Training for VO Actors and Creatives
Are you an actor looking to add a new direction for your talents? Or are you hoping to pursue a career with your voice? As a sought-after teacher, director and performer, Trine understands intimately how to create interesting characters with both voices and physicality that come alive:
- Acting workshops and individual coaching.
- Voice over training for video games utilizing the Game Immersive Voice Recording (GIVR) method
- Workshops combining the GIVR method with Performance Capture working with the facial tech
- Workshops on training for Motion Capture shoots, for games, animation, augmented reality (AR) and virtual reality (VR)
- Improvisational writing workshops live and online
In partnership with OM Los Angeles (Vault 501)
After three years as Vice President of OM Los Angeles (Vault 501), Trine has transitioned to the role of Director of the GIVR method training in the US. She offers voice over training at OM Los Angeles (Vault 501) in Santa Monica and in theater programs in colleges across the US. Trine works with CEO and founder of OM recording studios, Mark Estdale, in continuing to refine the GIVR method, and at times teaches with him in London.
Mark Estdale has worked on over 1000 video game titles in more than 20 years in the industry at OM London and Los Angeles.

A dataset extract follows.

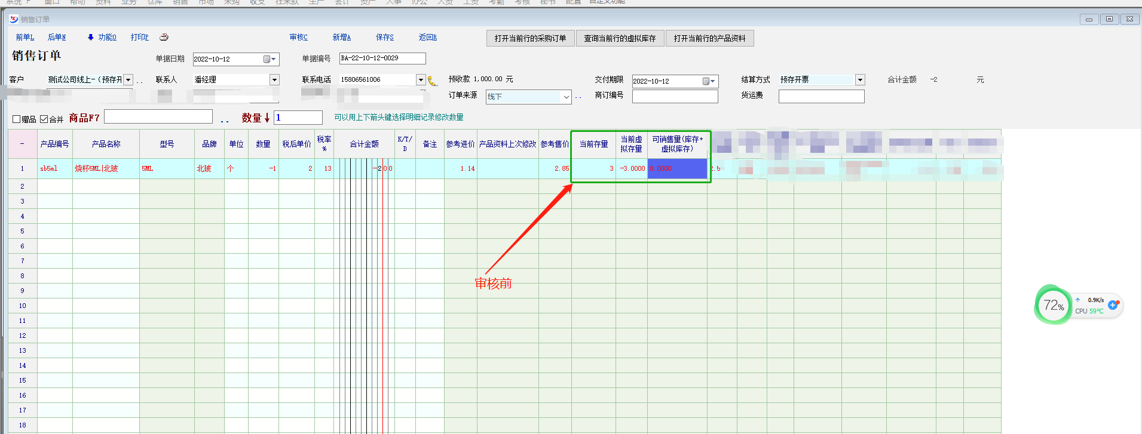Screen dimensions: 1142x434
Task: Click the CPU monitor 72% circle widget
Action: (x=1053, y=306)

He is the pioneer of the Game Immersive Voice Recording (GIVR) method and developed Creative Dialogue Tools (CDT), the software that facilitates Game Immersion. Mark currently teaches GIVR master classes at Royal Academy of Dramatic Arts (RADA), London Academy of Music and Dramatic Arts (LAMDA), and at Drama Center London.
Trine has taken my video game reads to the next level. Working with her has taught me new ways to dive deeper with my auditions for interactive characters, even when the specs are minimal and without much context. As a result, she's helped me find different aspects of characters I never would have thought of before. The proof is the bookings: during the first three months of studying with Trine, I've booked three AAA games! ~ Christopher Tergliafera, VO Actor
Trine C Jensen was fricken AWESOME at teaching the GIVR for VO in Games Workshop. She was succinct, easy to listen to, knowledgeable, humorous, instructive, and engaging. She got a hell of a lot of info across easily and got everyone in the booth to work quickly and efficiently. EVERYONE got a lot out of the class. I was really impressed, and I've been in front of a lot of instructors. ~ Bill Millsap, VO Actor
That was a great workshop. I feel like I've graduated from watching Saturday morning cartoons to playing in Saturday morning cartoons. You have a kickass set-up. Thank you for taking the extra time to pick scripts that really allowed everyone to shine in their unique way. I felt like I threw down some of my best work this weekend - thanks to your supportive, intuitive, fun as hell process. Looking froward to submitting for upcoming projects - it will be a treat to play with you @ Vault 501 again soon. ~ Katherine Grant-Suttie, VO Actor
What is the GIVR method?
Game Immersive Voice Recording (GIVR) connects the actor to the game in an immediate way by providing the context the actors needs to create an authentic performance in the moment. Games provide their own special challenges for performers because the techniques classically used to develop character and learn context is all drawn from reading the script, rehearsing and learning the lines.
That simply isn’t possible in games, because we’re dealing with scripts with 750,000 or more words, which are often being edited until the morning of recording. When recording in the studio we have no time for character development, rehearsals or line memorization. The actor needs to be able to connect with the material quickly and trust their instincts to improvise as the character in the game context. We make that possible by providing character and scene images, music and ambient sound, and previously recorded feeder lines. All of that visual and audio context gives the actor an experience of being dropped right into the game, and the freedom to improvise in character, delivering a connected and nuanced performance.